Township in Pennsylvania, US

Penn Township is a township in Clearfield County, Pennsylvania, United States. The population was 1,203 at the 2020 census.

==Geography==
According to the United States Census Bureau, the township has a total area of 25.3 square miles (65.6 km^{2}), of which 25.3 square miles (65.5 km^{2}) is land and 0.04 square mile (0.1 km^{2}) (0.12%) is water.

==Communities==
- Hepburnia
- Irishtown
- Stronach
- Walltown

==Demographics==

As of the census of 2000, there were 1,326 people, 514 households, and 391 families living in the township. The population density was 52.4 PD/sqmi. There were 568 housing units at an average density of 22.5/sq mi (8.7/km^{2}). The racial makeup of the township was 99.47% White, 0.08% African American, 0.08% Asian, 0.15% from other races, and 0.23% from two or more races. Hispanic or Latino of any race were 0.30% of the population.

There were 514 households, out of which 30.0% had children under the age of 18 living with them, 66.7% were married couples living together, 6.0% had a female householder with no husband present, and 23.9% were non-families. 21.4% of all households were made up of individuals, and 12.6% had someone living alone who was 65 years of age or older. The average household size was 2.58 and the average family size was 2.99.

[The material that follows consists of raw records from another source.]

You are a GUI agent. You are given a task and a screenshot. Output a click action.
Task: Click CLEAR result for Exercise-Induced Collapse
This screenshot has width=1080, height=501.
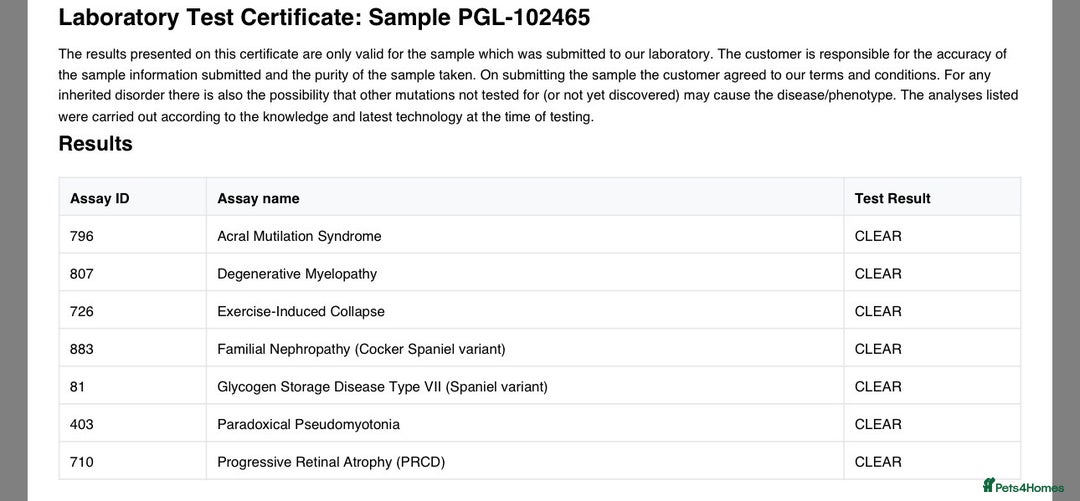pyautogui.click(x=878, y=311)
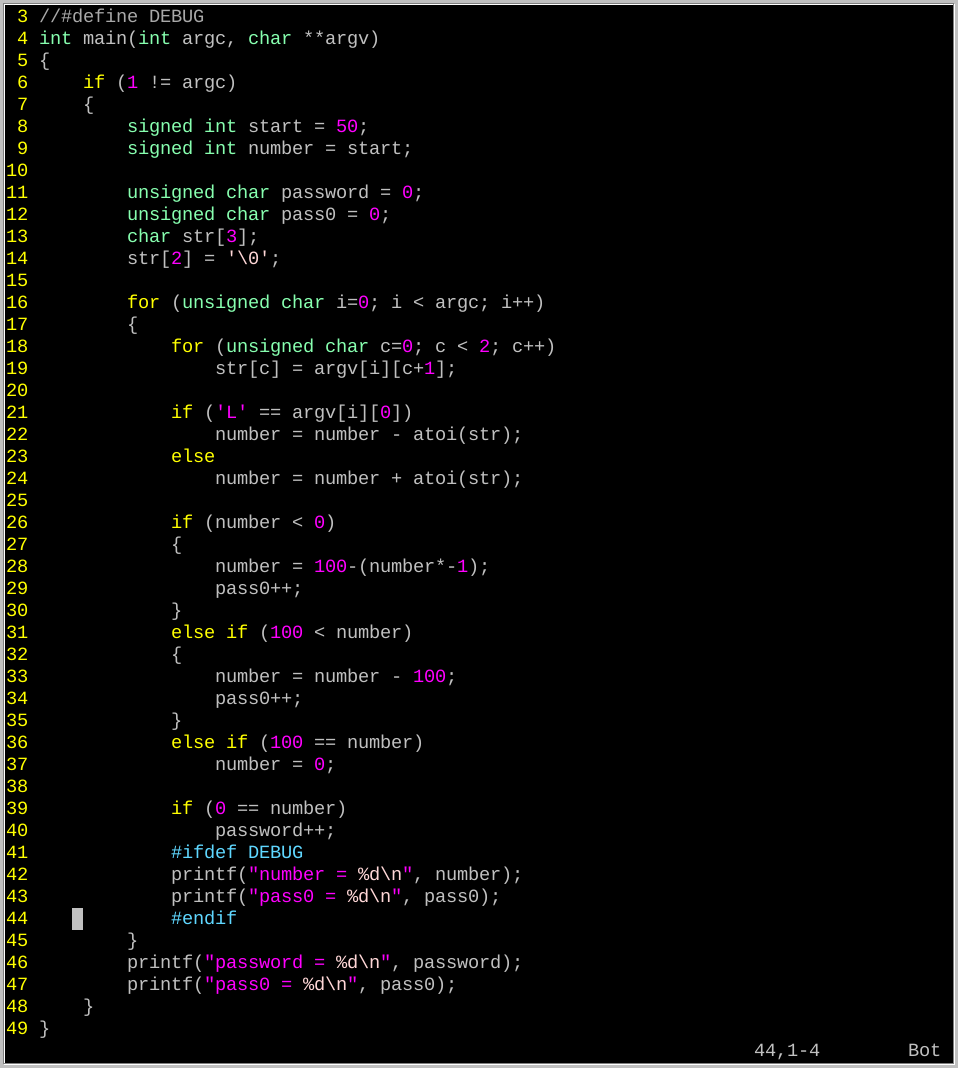Click the value 50 assigned to start
Viewport: 958px width, 1068px height.
pyautogui.click(x=347, y=127)
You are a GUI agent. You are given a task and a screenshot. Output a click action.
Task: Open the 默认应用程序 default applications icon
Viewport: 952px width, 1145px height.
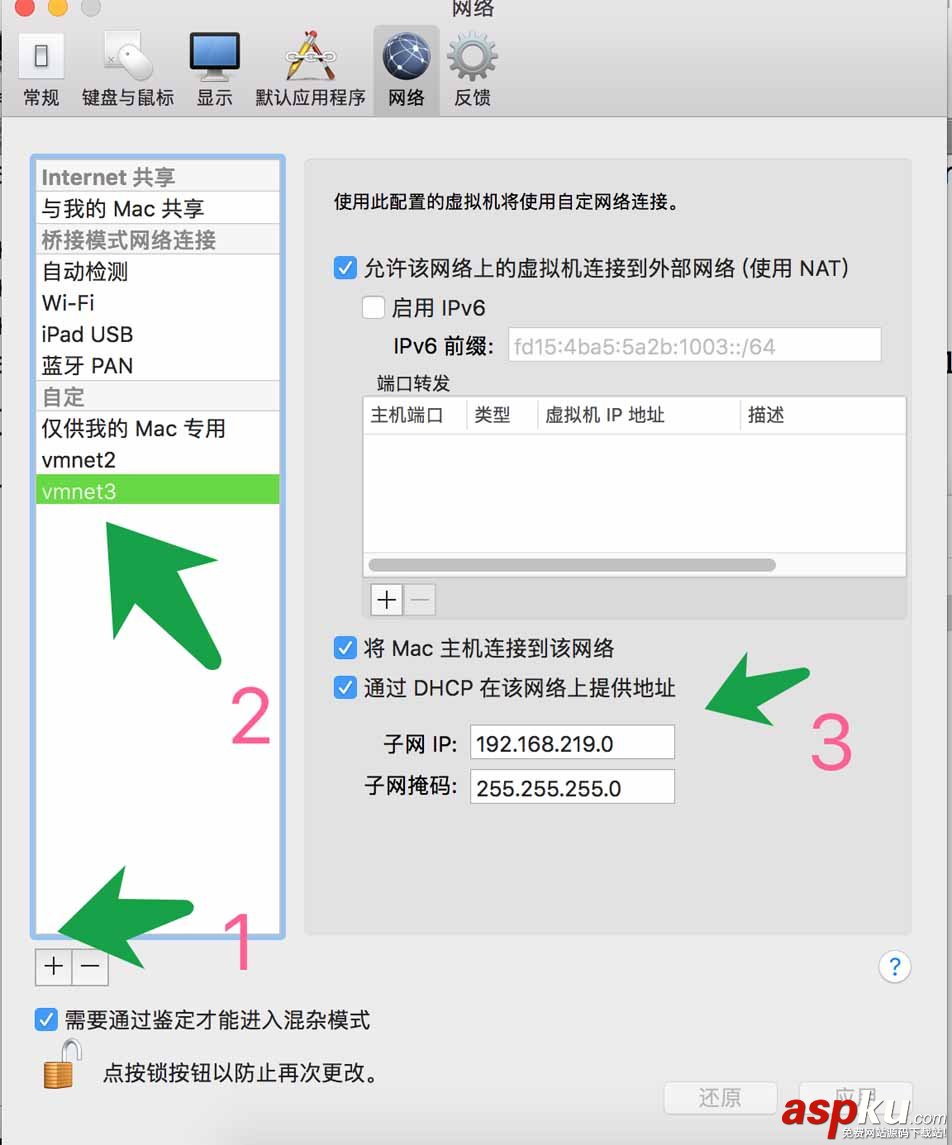point(310,56)
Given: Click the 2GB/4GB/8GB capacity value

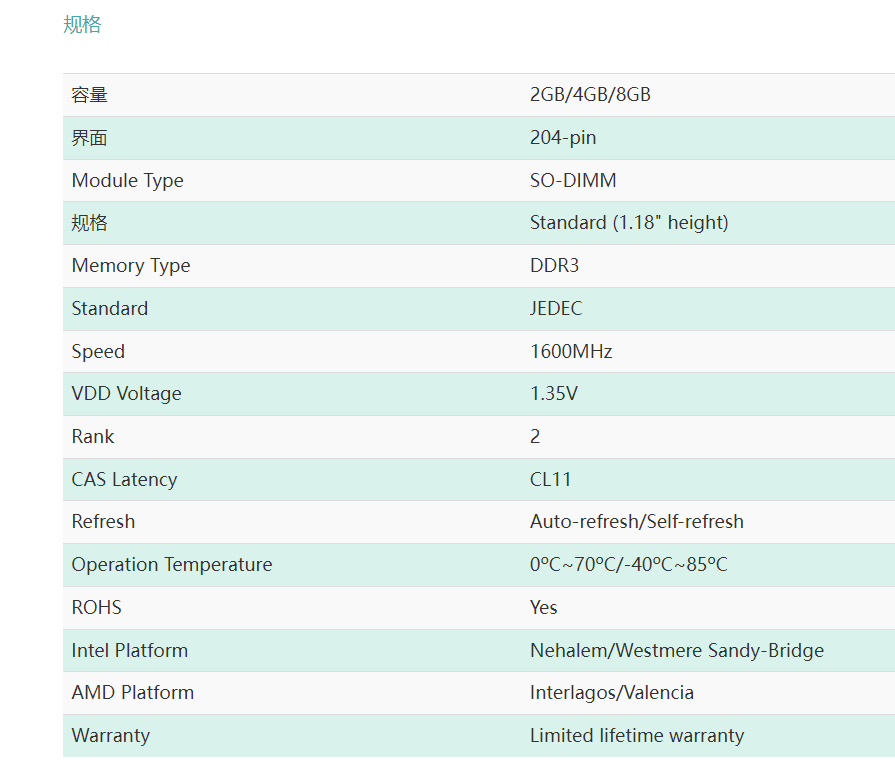Looking at the screenshot, I should point(590,95).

In the township the population was spread out, with 22.9% under the age of 18, 7.2% from 18 to 24, 27.1% from 25 to 44, 26.8% from 45 to 64, and 16.0% who were 65 years of age or older. The median age was 41 years. For every 100 females there were 98.8 males. For every 100 females age 18 and over, there were 99.6 males.

The median income for a household in the township was $32,550, and the median income for a family was $38,000. Males had a median income of $27,850 versus $18,625 for females. The per capita income for the township was $13,994. About 7.7% of families and 10.7% of the population were below the poverty line, including 16.0% of those under age 18 and 11.0% of those age 65 or over.

Historical population
| Census | Pop. | Note | %± |
| 2000 | 1,326 |  | — |
| 2010 | 1,264 |  | −4.7% |
| 2020 | 1,203 |  | −4.8% |
| 2021 (est.) | 1,195 |  | −0.7% |
U.S. Decennial Census

==Education==
Students in the township attend schools in the Curwensville Area School District.